# AVAILABLE DATA:
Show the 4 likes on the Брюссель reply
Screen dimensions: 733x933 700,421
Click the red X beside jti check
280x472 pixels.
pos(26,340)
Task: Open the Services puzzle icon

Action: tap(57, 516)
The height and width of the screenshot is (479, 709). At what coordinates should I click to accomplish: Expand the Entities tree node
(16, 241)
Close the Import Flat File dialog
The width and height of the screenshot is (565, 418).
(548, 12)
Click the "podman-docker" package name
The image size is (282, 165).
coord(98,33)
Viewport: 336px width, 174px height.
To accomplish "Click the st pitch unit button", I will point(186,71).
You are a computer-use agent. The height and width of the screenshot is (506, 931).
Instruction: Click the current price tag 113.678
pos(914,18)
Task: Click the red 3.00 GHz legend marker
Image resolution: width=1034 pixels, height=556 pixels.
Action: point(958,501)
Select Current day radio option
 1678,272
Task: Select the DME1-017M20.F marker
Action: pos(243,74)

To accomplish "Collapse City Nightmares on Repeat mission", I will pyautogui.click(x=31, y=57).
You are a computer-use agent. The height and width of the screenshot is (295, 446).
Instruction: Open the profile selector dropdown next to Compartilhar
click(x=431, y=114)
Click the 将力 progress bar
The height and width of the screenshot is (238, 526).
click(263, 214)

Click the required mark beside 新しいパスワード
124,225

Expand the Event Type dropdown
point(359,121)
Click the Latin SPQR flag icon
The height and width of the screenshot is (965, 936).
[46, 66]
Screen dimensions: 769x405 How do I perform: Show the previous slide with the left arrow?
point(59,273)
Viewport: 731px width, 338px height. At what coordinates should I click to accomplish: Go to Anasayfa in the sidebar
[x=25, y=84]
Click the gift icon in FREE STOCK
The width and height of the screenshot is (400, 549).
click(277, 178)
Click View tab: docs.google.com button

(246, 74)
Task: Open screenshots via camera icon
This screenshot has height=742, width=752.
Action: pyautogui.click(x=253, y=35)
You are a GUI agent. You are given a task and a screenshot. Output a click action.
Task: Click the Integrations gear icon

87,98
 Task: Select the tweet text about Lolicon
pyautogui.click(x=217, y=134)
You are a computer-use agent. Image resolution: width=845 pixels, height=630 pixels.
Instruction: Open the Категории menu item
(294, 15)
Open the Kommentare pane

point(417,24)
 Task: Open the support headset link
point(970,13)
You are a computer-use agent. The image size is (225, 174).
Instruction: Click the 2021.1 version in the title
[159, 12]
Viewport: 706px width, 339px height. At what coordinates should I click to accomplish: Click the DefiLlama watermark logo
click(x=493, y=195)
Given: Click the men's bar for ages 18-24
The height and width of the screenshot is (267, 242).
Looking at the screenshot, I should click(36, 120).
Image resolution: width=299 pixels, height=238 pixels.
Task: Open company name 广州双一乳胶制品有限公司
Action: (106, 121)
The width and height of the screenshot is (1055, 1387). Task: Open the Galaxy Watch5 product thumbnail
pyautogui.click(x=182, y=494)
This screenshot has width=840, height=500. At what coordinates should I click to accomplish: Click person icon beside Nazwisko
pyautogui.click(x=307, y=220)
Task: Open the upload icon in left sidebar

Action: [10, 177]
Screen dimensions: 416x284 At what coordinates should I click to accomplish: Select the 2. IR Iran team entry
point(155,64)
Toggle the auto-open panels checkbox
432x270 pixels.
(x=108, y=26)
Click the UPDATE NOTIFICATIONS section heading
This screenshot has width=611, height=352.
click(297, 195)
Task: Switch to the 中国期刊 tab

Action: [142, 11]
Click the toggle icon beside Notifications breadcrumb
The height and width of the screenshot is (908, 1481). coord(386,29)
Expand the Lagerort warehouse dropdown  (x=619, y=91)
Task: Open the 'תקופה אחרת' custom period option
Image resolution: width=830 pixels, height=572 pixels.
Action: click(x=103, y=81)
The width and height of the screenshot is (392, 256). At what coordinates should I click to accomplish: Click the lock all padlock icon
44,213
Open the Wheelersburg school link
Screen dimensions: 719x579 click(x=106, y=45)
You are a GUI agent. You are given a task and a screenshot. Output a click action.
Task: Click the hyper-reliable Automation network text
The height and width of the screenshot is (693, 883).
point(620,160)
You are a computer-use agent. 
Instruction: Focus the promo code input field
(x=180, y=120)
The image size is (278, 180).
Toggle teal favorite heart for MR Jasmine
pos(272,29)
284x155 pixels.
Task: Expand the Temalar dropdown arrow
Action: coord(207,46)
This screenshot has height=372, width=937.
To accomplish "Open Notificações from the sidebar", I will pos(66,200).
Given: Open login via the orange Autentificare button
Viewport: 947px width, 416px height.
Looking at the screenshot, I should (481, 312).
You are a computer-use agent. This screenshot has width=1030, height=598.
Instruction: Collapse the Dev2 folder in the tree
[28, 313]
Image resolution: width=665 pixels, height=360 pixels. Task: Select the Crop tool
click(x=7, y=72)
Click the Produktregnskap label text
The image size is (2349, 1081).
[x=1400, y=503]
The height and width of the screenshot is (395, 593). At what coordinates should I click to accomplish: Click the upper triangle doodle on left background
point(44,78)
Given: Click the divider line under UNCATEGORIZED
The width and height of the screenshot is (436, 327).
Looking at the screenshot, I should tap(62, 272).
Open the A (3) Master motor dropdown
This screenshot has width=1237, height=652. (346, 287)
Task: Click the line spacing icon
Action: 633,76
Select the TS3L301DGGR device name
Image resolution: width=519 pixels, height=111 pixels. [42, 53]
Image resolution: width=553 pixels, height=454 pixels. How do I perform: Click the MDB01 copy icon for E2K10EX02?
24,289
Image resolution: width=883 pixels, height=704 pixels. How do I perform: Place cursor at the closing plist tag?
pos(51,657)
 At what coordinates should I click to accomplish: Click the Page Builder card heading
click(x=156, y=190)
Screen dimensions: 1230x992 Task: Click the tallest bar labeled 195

# YOUR TASK:
All records above need to be set down again exactly as written.

# FINISHED EXERCISE:
Show the 4 likes on the Брюссель reply
Screen dimensions: 733x933 700,421
Click the red X beside jti check
280x472 pixels.
pos(26,340)
Task: Open the Services puzzle icon

Action: tap(57, 516)
The height and width of the screenshot is (479, 709). At what coordinates should I click to accomplish: Expand the Entities tree node
(16, 241)
Close the Import Flat File dialog
The width and height of the screenshot is (565, 418).
(548, 12)
Click the "podman-docker" package name
The image size is (282, 165).
coord(98,33)
Viewport: 336px width, 174px height.
To accomplish "Click the st pitch unit button", I will point(186,71).
You are a computer-use agent. The height and width of the screenshot is (506, 931).
Instruction: Click the current price tag 113.678
pos(914,18)
Task: Click the red 3.00 GHz legend marker
Image resolution: width=1034 pixels, height=556 pixels.
Action: point(958,501)
Select Current day radio option
 1678,272
Task: Select the DME1-017M20.F marker
Action: pos(243,74)

To accomplish "Collapse City Nightmares on Repeat mission", I will pyautogui.click(x=31, y=57).
You are a computer-use agent. The height and width of the screenshot is (295, 446).
Instruction: Open the profile selector dropdown next to Compartilhar
click(x=431, y=114)
Click the 将力 progress bar
The height and width of the screenshot is (238, 526).
click(263, 214)

Click the required mark beside 新しいパスワード
124,225

Expand the Event Type dropdown
point(359,121)
Click the Latin SPQR flag icon
The height and width of the screenshot is (965, 936).
[46, 66]
Screen dimensions: 769x405 How do I perform: Show the previous slide with the left arrow?
point(59,273)
Viewport: 731px width, 338px height. At what coordinates should I click to accomplish: Go to Anasayfa in the sidebar
[x=25, y=84]
Click the gift icon in FREE STOCK
The width and height of the screenshot is (400, 549).
click(277, 178)
Click View tab: docs.google.com button

(246, 74)
Task: Open screenshots via camera icon
This screenshot has height=742, width=752.
Action: pyautogui.click(x=253, y=35)
You are a GUI agent. You are given a task and a screenshot. Output a click action.
Task: Click the Integrations gear icon

87,98
 Task: Select the tweet text about Lolicon
pyautogui.click(x=217, y=134)
You are a computer-use agent. Image resolution: width=845 pixels, height=630 pixels.
Instruction: Open the Категории menu item
(294, 15)
Open the Kommentare pane

point(417,24)
 Task: Open the support headset link
point(970,13)
You are a computer-use agent. The image size is (225, 174).
Instruction: Click the 2021.1 version in the title
[159, 12]
Viewport: 706px width, 339px height. At what coordinates should I click to accomplish: Click the DefiLlama watermark logo
click(x=493, y=195)
Given: Click the men's bar for ages 18-24
The height and width of the screenshot is (267, 242).
Looking at the screenshot, I should click(36, 120).
Image resolution: width=299 pixels, height=238 pixels.
Task: Open company name 广州双一乳胶制品有限公司
Action: (106, 121)
The width and height of the screenshot is (1055, 1387). Task: Open the Galaxy Watch5 product thumbnail
pyautogui.click(x=182, y=494)
This screenshot has width=840, height=500. At what coordinates should I click to accomplish: Click person icon beside Nazwisko
pyautogui.click(x=307, y=220)
Task: Open the upload icon in left sidebar

Action: [10, 177]
Screen dimensions: 416x284 At what coordinates should I click to accomplish: Select the 2. IR Iran team entry
point(155,64)
Toggle the auto-open panels checkbox
432x270 pixels.
(x=108, y=26)
Click the UPDATE NOTIFICATIONS section heading
This screenshot has width=611, height=352.
click(297, 195)
Task: Switch to the 中国期刊 tab

Action: [142, 11]
Click the toggle icon beside Notifications breadcrumb
The height and width of the screenshot is (908, 1481). coord(386,29)
Expand the Lagerort warehouse dropdown  (x=619, y=91)
Task: Open the 'תקופה אחרת' custom period option
Image resolution: width=830 pixels, height=572 pixels.
Action: click(x=103, y=81)
The width and height of the screenshot is (392, 256). At what coordinates should I click to accomplish: Click the lock all padlock icon
44,213
Open the Wheelersburg school link
Screen dimensions: 719x579 click(x=106, y=45)
You are a GUI agent. You are given a task and a screenshot. Output a click action.
Task: Click the hyper-reliable Automation network text
The height and width of the screenshot is (693, 883).
point(620,160)
You are a computer-use agent. 
Instruction: Focus the promo code input field
(x=180, y=120)
The image size is (278, 180).
Toggle teal favorite heart for MR Jasmine
pos(272,29)
284x155 pixels.
Task: Expand the Temalar dropdown arrow
Action: coord(207,46)
This screenshot has height=372, width=937.
To accomplish "Open Notificações from the sidebar", I will pos(66,200).
Given: Open login via the orange Autentificare button
Viewport: 947px width, 416px height.
Looking at the screenshot, I should (481, 312).
You are a computer-use agent. This screenshot has width=1030, height=598.
Instruction: Collapse the Dev2 folder in the tree
[28, 313]
Image resolution: width=665 pixels, height=360 pixels. Task: Select the Crop tool
click(x=7, y=72)
Click the Produktregnskap label text
The image size is (2349, 1081).
[x=1400, y=503]
The height and width of the screenshot is (395, 593). At what coordinates should I click to accomplish: Click the upper triangle doodle on left background
point(44,78)
Given: Click the divider line under UNCATEGORIZED
The width and height of the screenshot is (436, 327).
Looking at the screenshot, I should tap(62, 272).
Open the A (3) Master motor dropdown
This screenshot has width=1237, height=652. (346, 287)
Task: Click the line spacing icon
Action: 633,76
Select the TS3L301DGGR device name
Image resolution: width=519 pixels, height=111 pixels. [42, 53]
Image resolution: width=553 pixels, height=454 pixels. How do I perform: Click the MDB01 copy icon for E2K10EX02?
24,289
Image resolution: width=883 pixels, height=704 pixels. How do I perform: Place cursor at the closing plist tag?
pos(51,657)
 At what coordinates should I click to accomplish: Click the Page Builder card heading
click(x=156, y=190)
Screen dimensions: 1230x992 Task: Click the tallest bar labeled 195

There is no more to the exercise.